Aron M. Oliner, Buchalter, Nemer, Fields and Younger, San Francisco, CA, for Plaintiffs.

MEMORANDUM DECISION REGARDING COMPENSATORY CONTEMPT DAMAGES, SECOND BILL OF PARTICULARS

DENNIS MONTALI, Bankruptcy Judge.

Plaintiff Lehman Brothers Holdings Inc. ("Lehman") has filed a motion entitled Lehman Brothers Holdings Inc.'s Motion and Memorandum Summarizing and Requesting the Award of Compensatory Contempt Damages Associated with Lehman's Second Bill of Particulars (the "Motion," docket no. 1265) together with supporting documents (docket nos. 1264-1279, filed Apr. 13-14, 2006). The Motion covers the period from November 1, 2004, through December 31, 2005. Lehman seeks $3,369,891.52[1] in compensatory contempt *5 damages consisting of $3,239,939.36 in legal fees and $129,952.16 in expenses. For the reasons set forth below the court will award Lehman $3,197,891.02.

II. Background[2]

In violation of the automatic stay John Kontrabecki ("Kontrabecki") caused the dilution of shares of stock of two Polish subsidiaries that were previously 100% owned by debtor The Kontrabecki Group LP ("TKG"). The dilution reduced TKG's interest to that of a minority shareholder. This adversary proceeding was commenced by Lehman and Aron M. Oliner, the Chapter 11 Trustee of The Kontrabecki Group Limited Partnership ("Trustee"), to unwind the transfer of control of the Polish subsidiaries and to recover damages from Kontrabecki. Lehman is now prosecuting this action pursuant to a settlement with Trustee, as described in the Amended Memorandum Decision Regarding Compensatory Contempt Sanctions filed on August 5, 2005 (docket no. 988).[3]

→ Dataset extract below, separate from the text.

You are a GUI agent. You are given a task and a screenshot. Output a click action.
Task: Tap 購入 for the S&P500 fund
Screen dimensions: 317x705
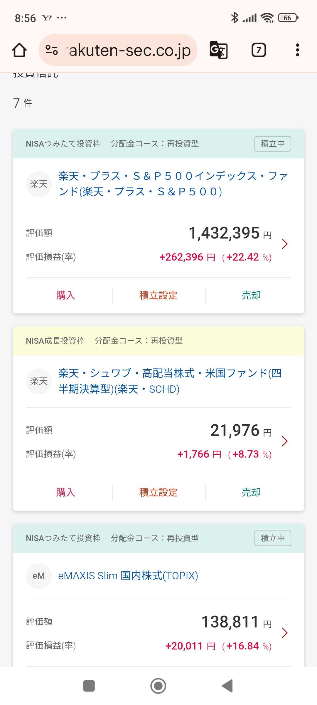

Kontrabecki alleged that he was unable to unwind the transfer but over time the evidence accumulated that he was controlling transferee Piotr Kukulka ("Kukulka") to frustrate the unwind. The court imposed coercive sanctions including fines and eventually periods of incarceration. Progress was halting and when not sufficiently coerced Kontrabecki frustrated the unwind but eventually it was accomplished.

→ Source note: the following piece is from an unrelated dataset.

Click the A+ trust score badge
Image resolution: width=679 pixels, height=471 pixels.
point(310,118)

Lehman sought damages flowing from Kontrabecki's contumacious behavior, limited at this point to legal fees and expenses incurred by it and Trustee. The court has ruled that compensatory damages are appropriate when the "contumacious behavior significantly contributed to the [harm]" and "such a result was foreseeable." In re General Motors Corp., 110 F.3d 1003, 1018 (4th Cir.1997). The attorneys' fees and expenses must also be reasonable. Applying these standards the court previously awarded Lehman a total of $5,968,230.00 on its request for $6,664,295.00 in compensatory contempt damages for the period from March 1, 2003, through October 31, 2004 (the "Award"). Lehman's present Motion includes fees incurred in attempting to collect the prior Award.

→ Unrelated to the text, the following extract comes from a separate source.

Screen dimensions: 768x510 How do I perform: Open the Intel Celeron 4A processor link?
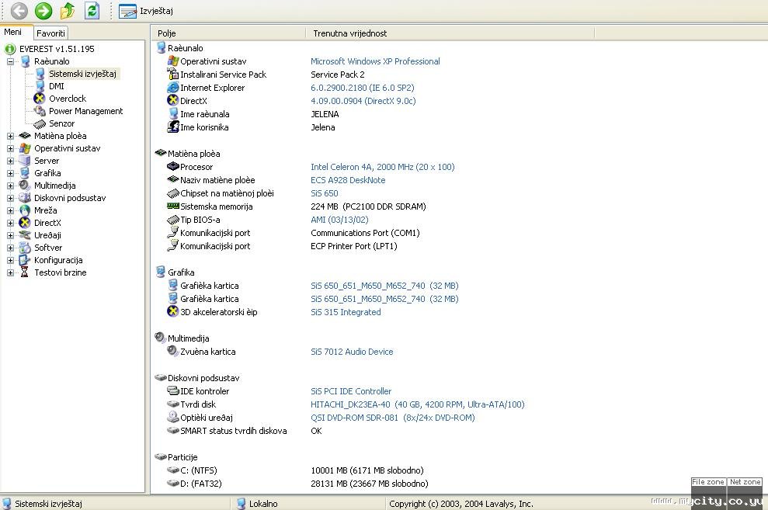382,167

Kontrabecki filed an Opposition to the Motion and supporting papers on August 23, 2006 (docket nos. 1346-1348). Lehman filed a Response on September 8, 2006 (docket no. 1360). The matter was argued on September 26, 2006, and submitted for decision.

III. Issues

A. General objections

Kontrabecki argues that Lehman's request for attorneys' fees and expenses *6 "crosses the line between compensatory civil contempt sanctions and punitive sanctions." Opp. p. 1:22-23 (footnote omitted). He claims that Lehman was inefficient, has "overlawyered virtually every issue," and has had at least two and sometimes three lawyers participating in every hearing, telephone conference, and deposition. Opp. pp. 3:4-12, 24:26-27, 25:2-11. Kontrabecki has reviewed the time spent by Lehman's principal timekeepers and arrived at an overall percentage reduction that he believes is justified.[4] On this basis he argues that Lehman should recover no more than $1,200,824.00 in fees and $48,164.00 in expenses, a reduction of over two thirds. Opp. p. 4:1-16 and Appendix.

The court rejects this blanket reduction. Kontrabecki has provided no rational basis for the percentage reductions he chooses. Nor has the court's own review suggested that any sort of blanket reduction in Lehman's fees and expenses is warranted. It is true that Lehman has vigorously litigated this adversary proceeding using a team of lawyers, but Kontrabecki has had his own team of two or three lawyers at virtually every hearing and has been at least as vigorous in his own litigation and efforts to frustrate the unwind. Lehman would be disadvantaged if it put forward a lesser legal team to deal with Kontrabecki.

Kontrabecki implies that he has been caught in a trap in which he is required to effect the unwind but prevented by Lehman from doing so, and that Lehman's fees should be disallowed on that basis. He claims that Lehman "focused its efforts on preventing [him] from raising" the $5 million that he claims he needed to recover the Polish subsidiaries' stock. Opp. p. 2:3 (emphasis added). Lehman's alleged motive was to keep him incarcerated indefinitely. The court is not persuaded.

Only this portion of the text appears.